The side stitch, also referred to as exercise related transient abdominal pain (ETAP), is a common condition experienced at one time or another by most people who regularly engage in sports or exercise.
Characterized by a sharp, stabbing pain just beneath the ribcage, this frustrating cramp occurs most frequently during vigorous activity that involves a lot of up and down movement, such as running or jumping. The pain is caused by a spasm of the diaphragm muscle when the ligaments extending from the diaphragm to the internal organs (particularly the liver) are stretched.
Though it can occur on either side of the abdomen, the side stitch occurs much more frequently on the right side. Why is that? When you inhale, your lungs fill with air, and your diaphragm is forced downward. When you exhale, your lungs contract and your diaphragm rises. While running, approximately 70% of people exhale as their left foot hits the ground with only about 30% of people exhaling as their right foot hits the ground. The latter group is more likely to experience side stitches. As the right foot hits the ground, gravity pulls your internal organs, including the liver, downward. If you are exhaling at the same time, then your diaphragm rises as your lungs contract, resulting in stretching of the diaphragm. This repeated stretching can lead to spasms in the diaphragm.
To treat a side stitch, it is best to stop, or at least reduce the intensity of, the activity that caused the stitch. Take deep, even breaths until the pain subsides. Applying manual pressure to the painful area can also help to alleviate the pain. If you tend to exhale as your right foot touches the ground, try to adjust your stride so that your left foot hits the ground as you exhale.
There are also steps you can take to prevent side stitches from occurring in the first place:
- Stretch thoroughly before exercising, focusing on the lower back and abdominals.
- Avoid eating for one to two hours before a workout, because food in the stomach can create more force on the ligaments and increase cramping.
- When running, make sure to take deep, even breaths, as shallow breathing leaves the diaphragm consistently raised, not allowing the ligaments to lower far enough to relax.
- Drink more fluids to avoid dehydration, which can increase muscle cramps.
Water is one of the most important components of the human body. Making up almost 2/3 of the body, water assists nearly every part of the body in functioning efficiently. Just to give you an idea of how important water is to our health, consider this: our blood is made up of 92% water, and our brains and muscles are each made up of 75% water. Water plays a critical role in regulating body temperature, cushioning and protecting joints and vital organs, delivering nutrients and oxygen to all the cells in the body, and removing waste from the body.

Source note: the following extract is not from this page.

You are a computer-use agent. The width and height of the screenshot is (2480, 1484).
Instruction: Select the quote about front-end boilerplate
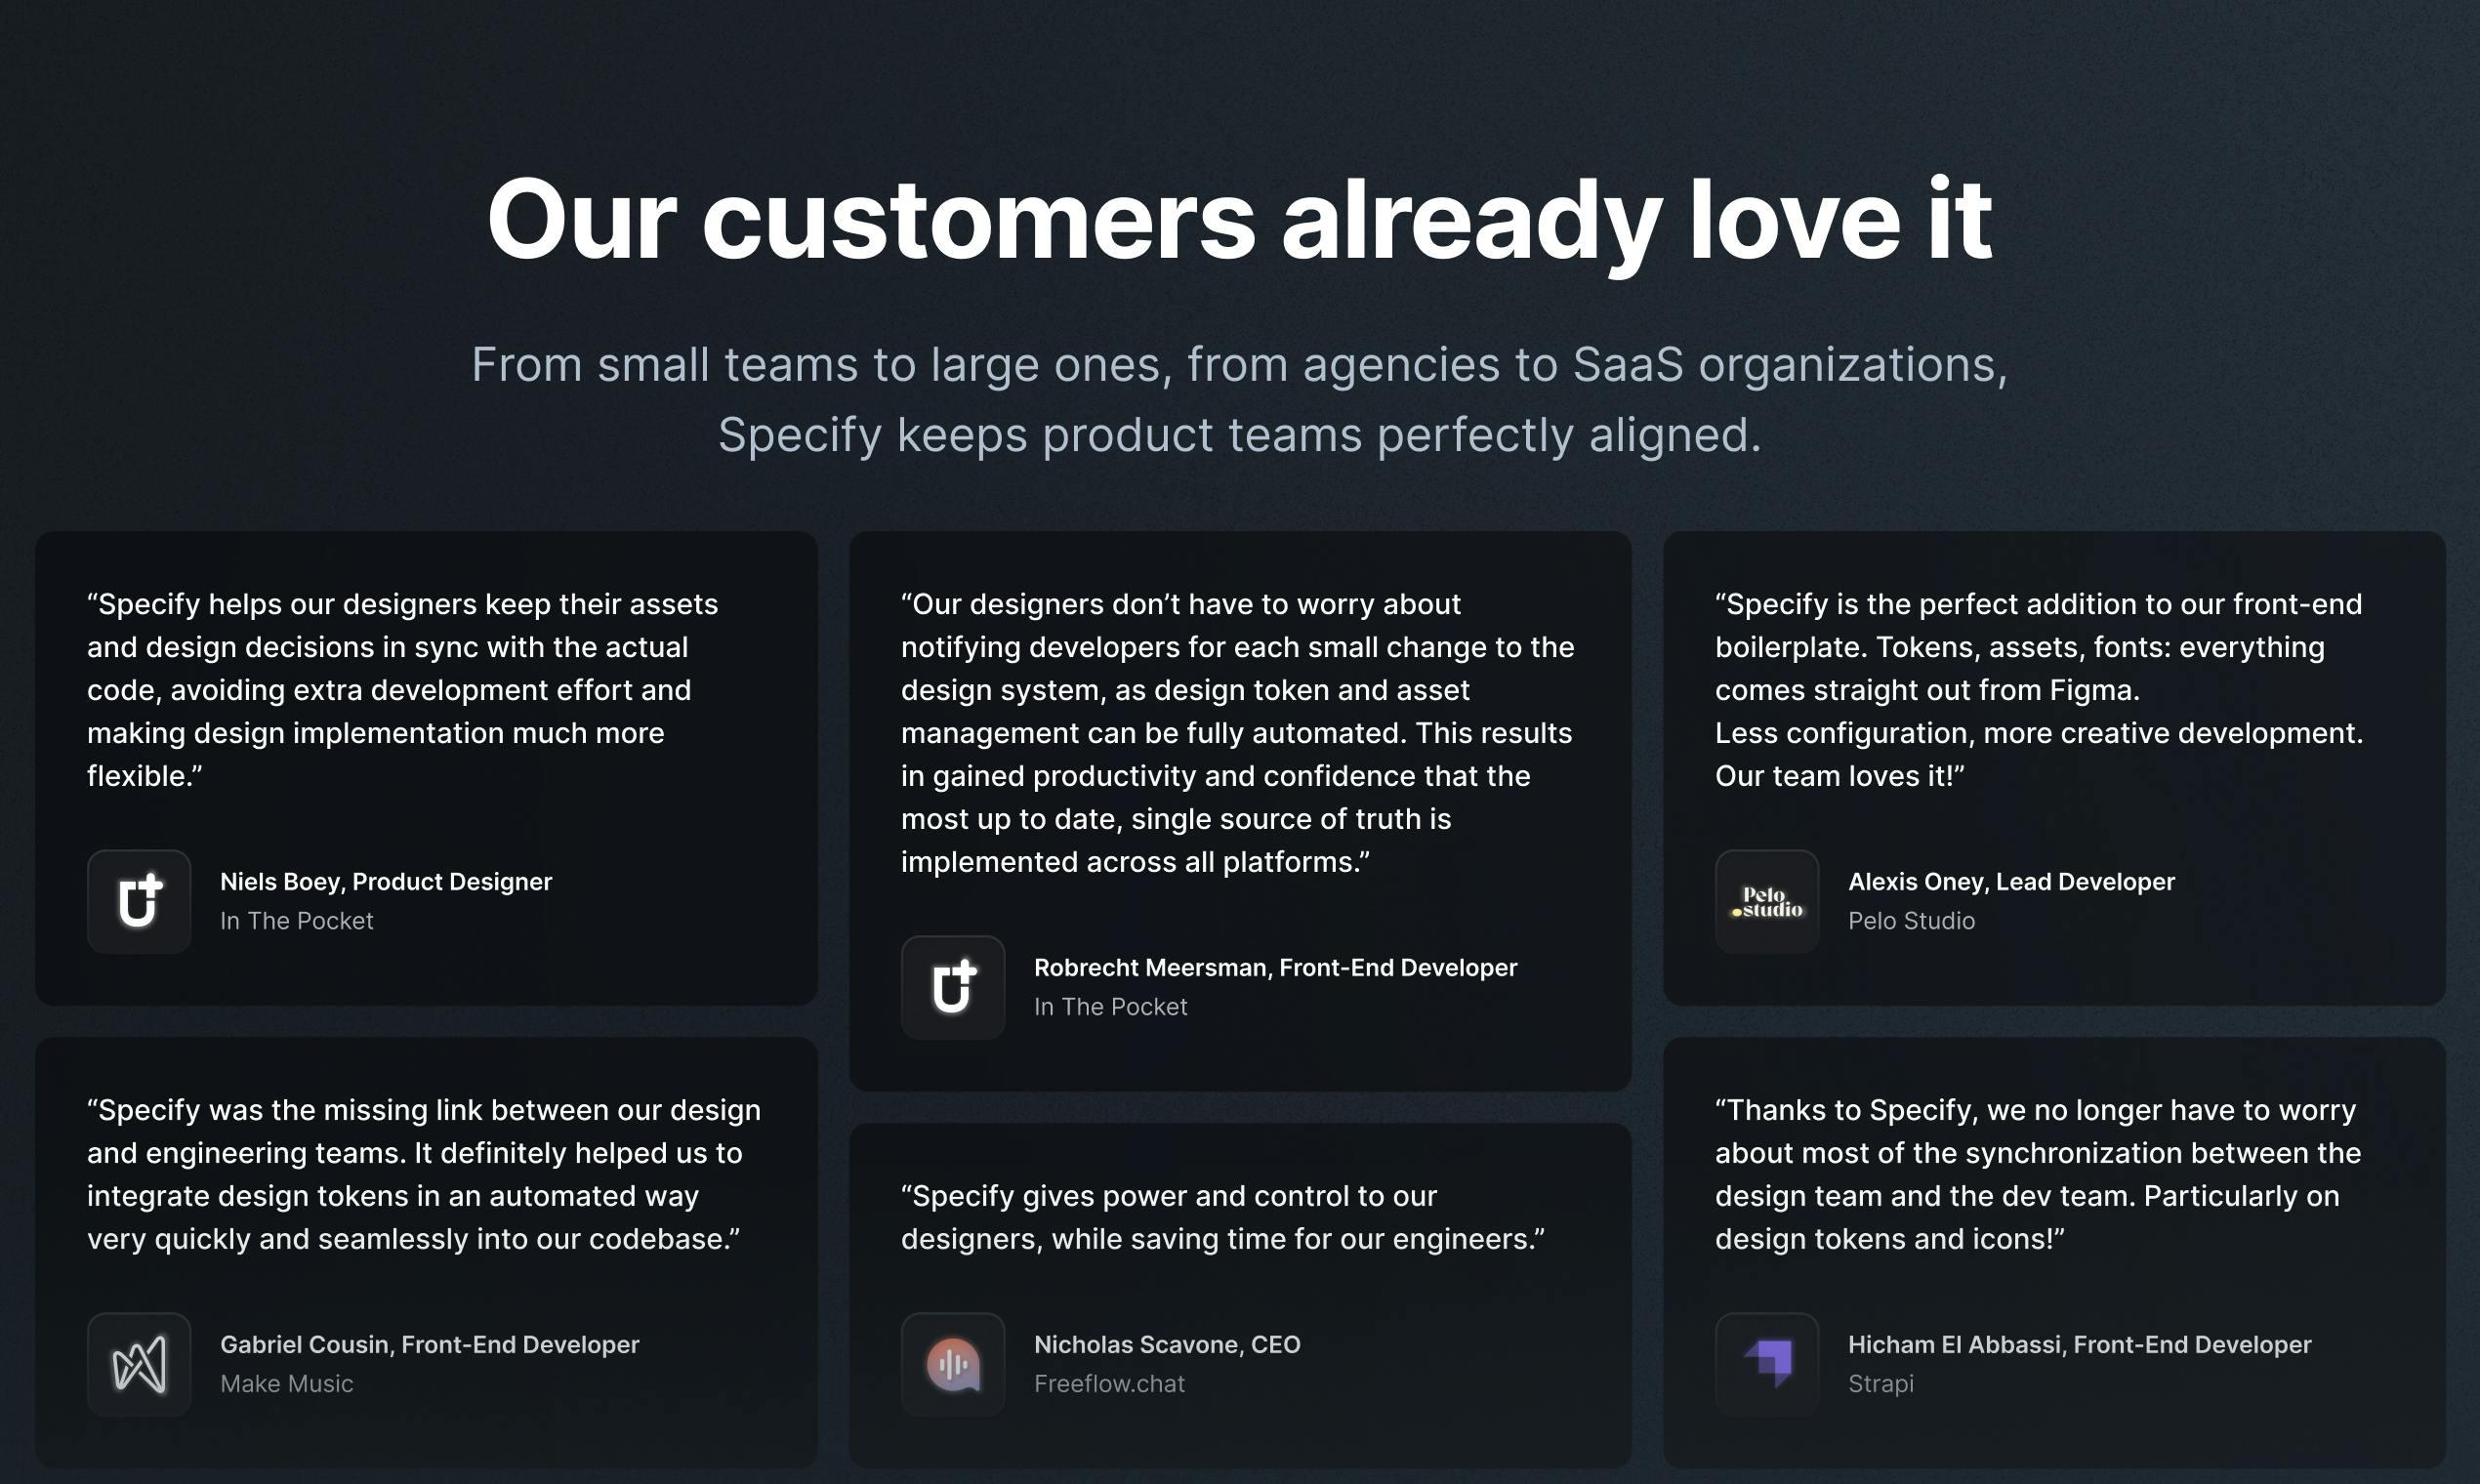point(2039,690)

For athletes and individuals who exercise regularly, staying sufficiently hydrated is also critical to exercise performance. The body can lose more than a quart of water in one hour of exercise, and if there is not enough water for the body to cool down through perspiration, dehydration occurs. Exercising while in a dehydrated state can result in exhaustion, muscle fatigue, loss of coordination, heat exhaustion, and in more extreme cases, heat stroke.
The Food and Nutrition Board recommends that women consume 91 ounces of water daily, and that men consume 125 ounces daily, with approximately 80% of your daily intake coming from beverages, and 20% through food.1 People who exercise regularly need even more, especially if they are working out in warm to hot weather. Women typically do not require as much hydration as men due to smaller body size, slower perspiration rates and electrolyte loss, and lower metabolic rates during exercise.

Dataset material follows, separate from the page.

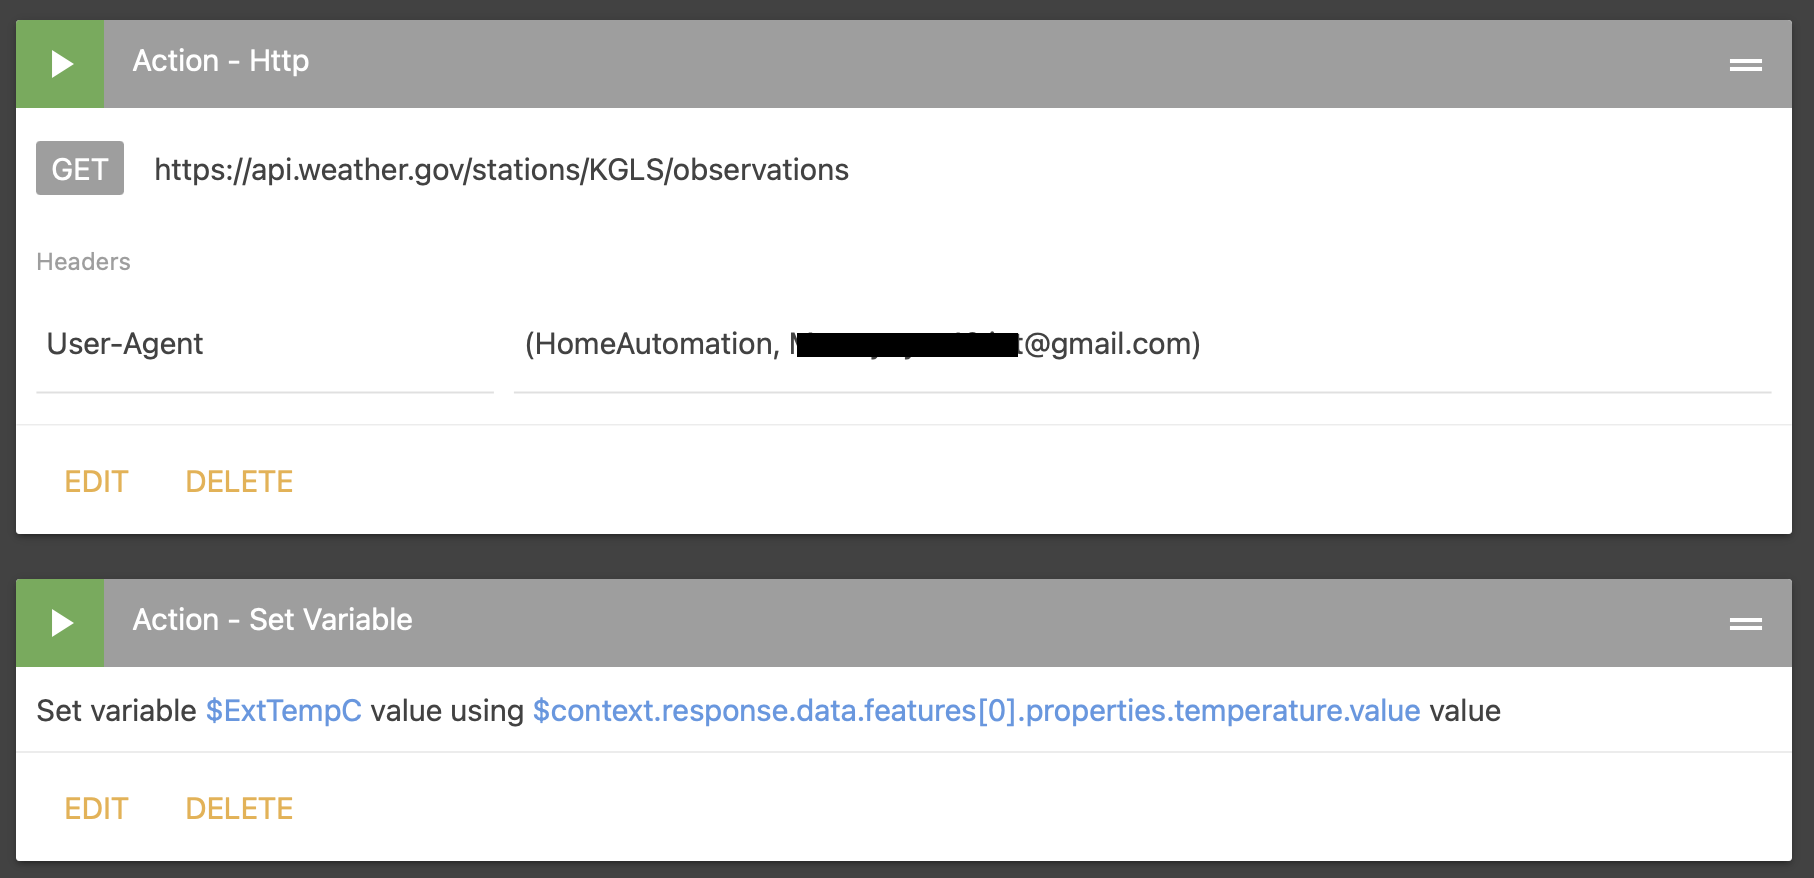Select the api.weather.gov observations URL
Image resolution: width=1814 pixels, height=878 pixels.
click(x=501, y=170)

However, the rate at which individuals sweat and dehydrate varies depending on length and intensity of exercise, altitude, and temperature. There are two simple methods that will help you determine your individual hydration needs. First, monitor your urine. You should have a large amount, and urine should be pale (unless you are taking vitamins or other supplements, which can darken the color of urine for several hours). Dark, concentrated urine generally means you are dehydrated. Second, weigh yourself before and after exercise. Drink 16 to 24 ounces of water for every pound lost after a workout.
To ensure that you are properly hydrated for your workout, be sure to consume an adequate amount of fluids 24 hours before you exercise. You should also prehydrate with 17 to 20 ounces of water at least two hours before exercising, and drink 7 to 10 ounces of fluids every 10 to 20 minutes during your workout. And as stated, after completing a workout, consume 16 to 24 ounces of water for every pound of weight lost to help your body recover and rehydrate for your next workout.2
Though water is generally the best fluid replenisher for most individuals, if you are engaging in high-intensity exercise for longer than 45-60 minutes, sports drinks containing sodium can help to replace electrolytes lost during your workout faster than water. Individuals who sweat profusely during a workout or who have a high amount of sodium in their sweat (evidenced by salt stains or rings on your workout clothes) may also want to opt for sports drinks, and monitor their diet to make sure they consume enough sodium.
1. Dietary Reference Intakes for Water, Potassium, Sodium, Chloride, and Sulfate (2004) National Academy of Sciences. Institute of Medicine. Food and Nutrition Board. http://www.nal.usda.gov/fnic/DRI//DRI_Water/73-185.pdf
2. Casa DJ, et al. National Athletic Trainers’ Association Position Statement: Fluid Replacement for Athletes. J Athl Train 2000;35(2):212-24.